── Supplied data

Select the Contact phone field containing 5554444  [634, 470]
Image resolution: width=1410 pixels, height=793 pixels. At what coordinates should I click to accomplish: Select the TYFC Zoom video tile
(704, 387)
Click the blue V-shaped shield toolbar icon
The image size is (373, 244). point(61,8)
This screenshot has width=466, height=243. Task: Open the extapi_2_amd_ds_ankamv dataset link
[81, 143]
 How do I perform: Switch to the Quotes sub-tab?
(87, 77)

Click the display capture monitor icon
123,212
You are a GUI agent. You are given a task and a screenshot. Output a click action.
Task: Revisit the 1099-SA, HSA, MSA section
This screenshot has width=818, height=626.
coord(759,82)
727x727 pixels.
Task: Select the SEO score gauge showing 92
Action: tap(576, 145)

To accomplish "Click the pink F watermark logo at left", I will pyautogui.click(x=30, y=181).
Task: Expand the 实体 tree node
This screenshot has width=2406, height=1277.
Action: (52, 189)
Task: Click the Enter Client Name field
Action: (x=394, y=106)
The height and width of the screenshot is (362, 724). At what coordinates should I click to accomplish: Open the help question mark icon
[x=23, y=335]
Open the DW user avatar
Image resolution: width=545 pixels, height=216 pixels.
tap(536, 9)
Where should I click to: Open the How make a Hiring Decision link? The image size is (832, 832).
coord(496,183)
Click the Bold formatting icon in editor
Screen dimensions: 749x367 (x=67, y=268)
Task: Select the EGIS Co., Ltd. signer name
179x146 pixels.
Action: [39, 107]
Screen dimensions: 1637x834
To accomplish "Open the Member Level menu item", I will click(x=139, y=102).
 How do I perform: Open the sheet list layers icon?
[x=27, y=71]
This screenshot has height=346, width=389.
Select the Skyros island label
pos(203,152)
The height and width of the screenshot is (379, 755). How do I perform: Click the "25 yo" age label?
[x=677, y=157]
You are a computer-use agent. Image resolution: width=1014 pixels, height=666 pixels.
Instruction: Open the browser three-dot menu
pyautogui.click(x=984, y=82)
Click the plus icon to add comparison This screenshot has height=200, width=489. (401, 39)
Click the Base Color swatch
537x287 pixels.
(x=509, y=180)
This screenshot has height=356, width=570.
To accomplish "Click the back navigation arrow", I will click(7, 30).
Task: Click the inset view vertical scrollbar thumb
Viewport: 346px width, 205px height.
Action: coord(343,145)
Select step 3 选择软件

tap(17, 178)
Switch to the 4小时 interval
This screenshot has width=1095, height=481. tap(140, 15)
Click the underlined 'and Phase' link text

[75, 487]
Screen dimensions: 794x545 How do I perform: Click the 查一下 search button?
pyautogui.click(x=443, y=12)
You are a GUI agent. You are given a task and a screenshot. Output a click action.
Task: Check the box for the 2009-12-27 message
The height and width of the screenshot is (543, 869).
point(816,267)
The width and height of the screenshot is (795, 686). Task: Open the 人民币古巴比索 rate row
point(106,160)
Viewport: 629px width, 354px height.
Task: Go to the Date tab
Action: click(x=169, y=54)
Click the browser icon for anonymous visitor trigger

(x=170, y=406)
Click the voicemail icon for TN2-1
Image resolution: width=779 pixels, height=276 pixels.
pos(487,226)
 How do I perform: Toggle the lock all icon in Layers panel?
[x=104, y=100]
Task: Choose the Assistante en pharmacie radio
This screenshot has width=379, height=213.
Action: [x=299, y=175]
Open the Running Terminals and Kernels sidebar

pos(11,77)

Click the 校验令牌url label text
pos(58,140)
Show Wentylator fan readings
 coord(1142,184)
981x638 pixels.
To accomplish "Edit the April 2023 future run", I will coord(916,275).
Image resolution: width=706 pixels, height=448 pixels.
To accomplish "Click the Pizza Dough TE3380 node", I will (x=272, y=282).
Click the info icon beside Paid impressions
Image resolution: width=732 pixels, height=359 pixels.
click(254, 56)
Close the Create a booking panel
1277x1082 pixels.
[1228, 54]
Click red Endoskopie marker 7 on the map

────

• The exercise: Please set down the items above again, word for word, starting with the very first line and going on through the line with "Action: (x=394, y=106)", that line included.

• Result of this task:
Select the Contact phone field containing 5554444  [634, 470]
Image resolution: width=1410 pixels, height=793 pixels. At what coordinates should I click to accomplish: Select the TYFC Zoom video tile
(704, 387)
Click the blue V-shaped shield toolbar icon
The image size is (373, 244). point(61,8)
This screenshot has width=466, height=243. Task: Open the extapi_2_amd_ds_ankamv dataset link
[81, 143]
 How do I perform: Switch to the Quotes sub-tab?
(87, 77)

Click the display capture monitor icon
123,212
You are a GUI agent. You are given a task and a screenshot. Output a click action.
Task: Revisit the 1099-SA, HSA, MSA section
This screenshot has width=818, height=626.
coord(759,82)
727x727 pixels.
Task: Select the SEO score gauge showing 92
Action: tap(576, 145)

To accomplish "Click the pink F watermark logo at left", I will pyautogui.click(x=30, y=181).
Task: Expand the 实体 tree node
This screenshot has width=2406, height=1277.
Action: (52, 189)
Task: Click the Enter Client Name field
Action: (x=394, y=106)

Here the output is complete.